Pertence ao Código Civil (DL n.º 47344/66, de 25 de Novembro)
Este artigo regula como o tribunal deve lidar com a caducidade — a perda de um direito pelo seu não exercício durante um período legal definido. O artigo distingue duas situações. Primeira: quando se trata de direitos que não podem ser negociados ou renunciados (como direitos de família ou direitos públicos), o tribunal deve verificar a caducidade por sua própria iniciativa, em qualquer momento do processo, mesmo que as partes não a mencionem. Segunda: quando se trata de direitos que as partes podem livremente negociar ou renunciar (como direitos patrimoniais), aplicam-se as regras gerais sobre prazos — o tribunal apenas aprecia a caducidade se a parte a alegar, seguindo as regras do artigo 303.º, que estabelece prazos para invocação de exceções. Em resumo, direitos fundamentais são protegidos de ofício; direitos disponíveis dependem da iniciativa das partes.

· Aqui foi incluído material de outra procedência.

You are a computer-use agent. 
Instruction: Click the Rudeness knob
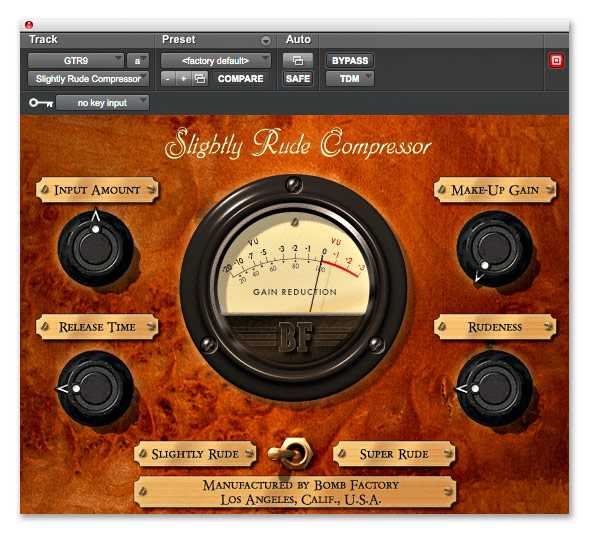[495, 388]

Uma mãe não exerce direitos de guarda sobre o filho durante 10 anos. O tribunal, mesmo que nenhuma parte levante o assunto, deve oficiosamente verificar se houve caducidade. Como se trata de direitos da criança (indisponíveis), o tribunal nunca fica passivo e sempre averigua, em qualquer fase do processo.
Um comerciante não cobra uma dívida durante 3 anos (prazo de prescrição). O devedor só fica livre se o credor não tiver agido. Se o devedor quer aproveitar a caducidade, deve alegá-la dentro dos prazos legais (artigo 303.º). O tribunal não verifica por si.
Um herdeiro não reclama a sua parte de uma herança durante 5 anos. Como são direitos disponíveis (podem ser renunciados), apenas o herdeiro ou outrem pode alegar a caducidade nos prazos devidos. O tribunal não investiga oficiosamente esta situação.